# Making progress in CGC class!



## Ohiomom9977 (Jul 27, 2012)

We are halfway through Charlie's CGC class & he's improving quite a bit. He is good with accepting a friendly stranger, sitting politely for petting, sit/stay, reaction to another dog & to distractions & supervised separation. 

His loose lease walking is getting better. He did great at class tonight with just the nylon slip collar (we normally walk with the prong collar) He also did great with coming when called. Our biggest challenge so far has been walking through a crowd but we are bringing him to a family reunion this weekend so he'll get lots of practice with that. 

Any tips anyone who has passed the CGC can give me would be appreciated!


Sent from Petguide.com Free App


----------



## nolefan (Nov 6, 2009)

Good for you!!! Charlie is really on his way if you're making progress with CGC and he's not even a year old yet. CGC is a pretty rigorous test for a friendly, exuberant young dog like a Golden. Passing that before age 1 is pretty darn good.

I would say that if there are any nights when you could go to your training facility and have people who are there help you with practicing parts of the test you know he needs more practice with it would really be good. There are always people hanging around who would help you with things if you ask. This would be good practice under the same conditions, basically, that the exam will be given under.

Good luck! I'm pulling for you!!


----------



## Ohiomom9977 (Jul 27, 2012)

Several dogs in his class are younger - I think the youngest is a 6 month old Doberman & there is also an Airedale terrier under a year old. Charlie will be one in a few weeks. She holds different classes at other times so I doubt I could train there, but maybe I'll go early & work with him before class. I figure if he doesn't pass we can just keep working on the problem areas & take it again if necessary.


----------



## TheZ's (Jun 13, 2011)

Sounds like the training is coming along well. When we were getting ready for CGC I took Zoe "into town" in the late afternoon or on weekends when there were lots of people of all ages on the sidewalks, some of them also walking dogs. It's good practice for loose leash walking, greeting strangers, ignoring other dogs, and leaving things that might be on the sidewalk. We also always did a sit before crossing the street or while waiting for a light to change.

Good luck with your CGC test.


----------



## Mayve (Aug 21, 2012)

That's awesome! Good luck and kudos for all the good work. I must admit I love training now with Sage, I didn't think I would, but I really do


----------



## Nairb (Feb 25, 2012)

I thought the hardest part was greeting a stranger with a dog. It's different when you are walking toward each other vs. milling around the ring in class. I had her sit/stay for this. She still wanted to go check out the other dog, but fortunately she stayed put. 

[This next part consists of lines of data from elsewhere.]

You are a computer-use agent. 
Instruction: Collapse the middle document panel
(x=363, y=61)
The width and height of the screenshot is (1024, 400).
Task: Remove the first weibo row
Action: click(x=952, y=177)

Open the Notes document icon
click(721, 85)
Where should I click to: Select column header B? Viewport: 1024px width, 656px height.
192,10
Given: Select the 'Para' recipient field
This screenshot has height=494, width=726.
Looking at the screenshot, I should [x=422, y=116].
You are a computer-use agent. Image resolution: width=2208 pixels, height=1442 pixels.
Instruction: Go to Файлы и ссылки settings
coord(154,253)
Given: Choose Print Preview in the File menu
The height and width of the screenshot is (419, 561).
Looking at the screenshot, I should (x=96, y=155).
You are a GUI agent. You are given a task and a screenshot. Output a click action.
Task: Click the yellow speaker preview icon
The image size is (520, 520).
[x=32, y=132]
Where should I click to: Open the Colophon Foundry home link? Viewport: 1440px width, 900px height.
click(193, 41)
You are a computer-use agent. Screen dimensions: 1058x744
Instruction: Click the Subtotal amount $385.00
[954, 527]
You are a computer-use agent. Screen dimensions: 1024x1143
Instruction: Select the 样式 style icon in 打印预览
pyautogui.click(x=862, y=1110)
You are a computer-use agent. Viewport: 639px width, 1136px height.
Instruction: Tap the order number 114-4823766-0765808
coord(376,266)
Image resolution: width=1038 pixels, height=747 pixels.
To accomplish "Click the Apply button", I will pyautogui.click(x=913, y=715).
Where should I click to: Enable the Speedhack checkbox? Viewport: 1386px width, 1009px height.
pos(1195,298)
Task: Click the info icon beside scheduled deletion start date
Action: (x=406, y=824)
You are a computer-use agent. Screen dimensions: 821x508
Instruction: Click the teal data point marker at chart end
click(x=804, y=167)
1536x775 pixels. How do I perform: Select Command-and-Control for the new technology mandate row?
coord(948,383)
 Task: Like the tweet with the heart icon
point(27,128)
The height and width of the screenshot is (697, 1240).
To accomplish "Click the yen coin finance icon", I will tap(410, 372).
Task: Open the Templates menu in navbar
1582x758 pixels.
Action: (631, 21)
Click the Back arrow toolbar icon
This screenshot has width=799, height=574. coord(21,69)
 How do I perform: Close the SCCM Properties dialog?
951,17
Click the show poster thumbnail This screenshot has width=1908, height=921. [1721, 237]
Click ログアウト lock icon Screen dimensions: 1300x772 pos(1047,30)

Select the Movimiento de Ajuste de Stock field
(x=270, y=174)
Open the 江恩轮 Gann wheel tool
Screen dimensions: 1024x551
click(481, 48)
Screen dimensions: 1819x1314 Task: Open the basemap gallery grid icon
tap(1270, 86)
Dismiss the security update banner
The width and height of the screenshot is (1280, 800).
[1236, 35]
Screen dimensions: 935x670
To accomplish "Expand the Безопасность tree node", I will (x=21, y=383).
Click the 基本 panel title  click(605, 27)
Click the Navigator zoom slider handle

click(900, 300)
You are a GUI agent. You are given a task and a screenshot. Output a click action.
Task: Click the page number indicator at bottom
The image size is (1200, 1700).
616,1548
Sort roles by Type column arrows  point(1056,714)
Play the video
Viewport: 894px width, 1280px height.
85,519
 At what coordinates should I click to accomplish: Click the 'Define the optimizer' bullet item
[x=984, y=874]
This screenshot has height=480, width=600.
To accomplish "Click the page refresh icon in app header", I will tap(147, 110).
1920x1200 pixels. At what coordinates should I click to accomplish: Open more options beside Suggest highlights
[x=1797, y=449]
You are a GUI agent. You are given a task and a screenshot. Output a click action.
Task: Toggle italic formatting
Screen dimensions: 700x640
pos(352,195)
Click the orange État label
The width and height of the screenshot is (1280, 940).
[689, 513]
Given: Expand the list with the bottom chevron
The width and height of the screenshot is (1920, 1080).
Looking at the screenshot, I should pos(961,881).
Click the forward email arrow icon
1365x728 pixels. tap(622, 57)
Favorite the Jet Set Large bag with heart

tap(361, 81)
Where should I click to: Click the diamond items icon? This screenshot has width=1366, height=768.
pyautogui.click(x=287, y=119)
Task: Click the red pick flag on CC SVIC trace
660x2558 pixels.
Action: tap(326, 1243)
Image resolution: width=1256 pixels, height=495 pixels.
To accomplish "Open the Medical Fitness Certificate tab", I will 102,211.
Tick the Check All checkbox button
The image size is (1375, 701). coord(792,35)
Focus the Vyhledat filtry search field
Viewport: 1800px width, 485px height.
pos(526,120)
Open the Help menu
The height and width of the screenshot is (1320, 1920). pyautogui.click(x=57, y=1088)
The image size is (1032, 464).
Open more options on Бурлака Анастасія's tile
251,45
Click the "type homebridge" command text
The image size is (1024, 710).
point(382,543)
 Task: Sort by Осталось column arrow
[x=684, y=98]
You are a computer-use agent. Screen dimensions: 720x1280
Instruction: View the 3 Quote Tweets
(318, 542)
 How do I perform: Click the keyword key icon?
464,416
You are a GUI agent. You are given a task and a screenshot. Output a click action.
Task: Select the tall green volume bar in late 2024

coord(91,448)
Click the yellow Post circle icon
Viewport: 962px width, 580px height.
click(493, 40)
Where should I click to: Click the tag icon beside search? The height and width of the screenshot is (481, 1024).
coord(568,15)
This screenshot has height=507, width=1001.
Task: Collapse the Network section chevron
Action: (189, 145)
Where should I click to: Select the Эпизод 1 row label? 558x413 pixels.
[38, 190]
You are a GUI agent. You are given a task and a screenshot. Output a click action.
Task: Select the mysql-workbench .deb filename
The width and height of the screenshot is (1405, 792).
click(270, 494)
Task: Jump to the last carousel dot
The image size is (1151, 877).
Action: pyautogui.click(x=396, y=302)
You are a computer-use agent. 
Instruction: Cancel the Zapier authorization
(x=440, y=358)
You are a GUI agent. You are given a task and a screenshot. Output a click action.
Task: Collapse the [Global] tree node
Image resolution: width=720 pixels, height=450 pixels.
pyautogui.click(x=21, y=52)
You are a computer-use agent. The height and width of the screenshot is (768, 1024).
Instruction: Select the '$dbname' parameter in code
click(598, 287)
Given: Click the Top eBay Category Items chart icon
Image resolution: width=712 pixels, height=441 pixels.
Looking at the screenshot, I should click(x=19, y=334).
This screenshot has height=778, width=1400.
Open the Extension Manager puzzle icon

For the supervised separation, I put her in a down stay....and she stayed.


----------



## Gwen_Dandridge (Jul 14, 2012)

The hardest part for us was the hand shake by a stranger. Maddie was super young when she was tested and we hadn't taken a class for CGC. I had people out on our walks shake my hand for days before I had her tested.


----------



## Ohiomom9977 (Jul 27, 2012)

At class we've practiced it walking towards each other. There is a bike trail/park near by so we often spend part of class there. The trainer likes it because there's lots of natural distractions. We may be doing our test outside too.


Sent from Petguide.com Free App


----------



## Nairb (Feb 25, 2012)

Gwen_Dandridge said:


> The hardest part for us was the hand shake by a stranger. Maddie was super young when she was tested and we hadn't taken a class for CGC. I had people out on our walks shake my hand for days before I had her tested.


Fortunately, Bella has never been much of a jumper, but I put her in a sit stay for that too just in case. 

OP, By the way, praise is also allowed. Use that to your advantage.


----------



## coaraujo (Nov 2, 2012)

My class just had our CGC test today and all 7 of us passed! Our best tip was to always focus on your dog. When the tester walks up to shake your hand our trainer told us to just stick out your hand and look at and talk to your dog the whole time, ignoring the tester. Also training a super solid watch me was a huge help. That way if a person or dog walked close by during the test you could easily use a "watch me" to get your dog past the distraction. Also, if you have any issues with the loose leash parts of the test increasing your speed and using watch me work really well. Going slow allows the dog a chance to look/sniff around. Starting at a faster speed and then working down to a normal pace can be helpful. Playing a lot of focused attention and impulse games at home on top of regular training can be helpful too, it builds a great foundation. Good luck!!


----------



## Vhuynh2 (Feb 13, 2012)

The hardest part for us was the supervised separation. I thought I heard her whine a little during the test, but the evaluator said she was great. We did it a little differently -- the evaluator took Molly's leash and walked away so I wasn't able to give her any commands but I told her I'd be right back. I practiced having someone else walk away with her for weeks and telling her I'd be right back. I hoped it would lessen her anxiety if she knew I was going to come back very soon. The first couple of times we practiced in class, out of 10 dogs, I only heard one lone dog whining loudly and it was Molly. I tried to make myself feel better by telling myself that clearly, the other dogs don't love their owners like Molly loves me! Lol. 


Sent from Petguide.com App


----------



## Nairb (Feb 25, 2012)

Vhuynh2 said:


> The hardest part for us was the supervised separation. I thought I heard her whine a little during the test, but the evaluator said she was great. We did it a little differently -- the evaluator took Molly's leash and walked away so I wasn't able to give her any commands but I told her I'd be right back. I practiced having someone else walk away with her for weeks and telling her I'd be right back. I hoped it would lessen her anxiety if she knew I was going to come back very soon. The first couple of times we practiced in class, out of 10 dogs, I only heard one lone dog whining loudly and it was Molly. I tried to make myself feel better by thinking that clearly, the other dogs don't love their owners like Molly loves me! Lol.
> 
> 
> Sent from Petguide.com App


Bella never missed me at all when I was gone. Even when we practiced in class. I could have left for an hour, and she would have been fine with it. LOL. Not sure what that means....


----------



## Ohiomom9977 (Jul 27, 2012)

Yesterday we did that in class - she sent 3 if us to the front store part out of site & 3 helpers held our dogs. Charlie did not whine. I'm going to try to practice that at the campground this weekend too with our friends. 


Sent from Petguide.com Free App


----------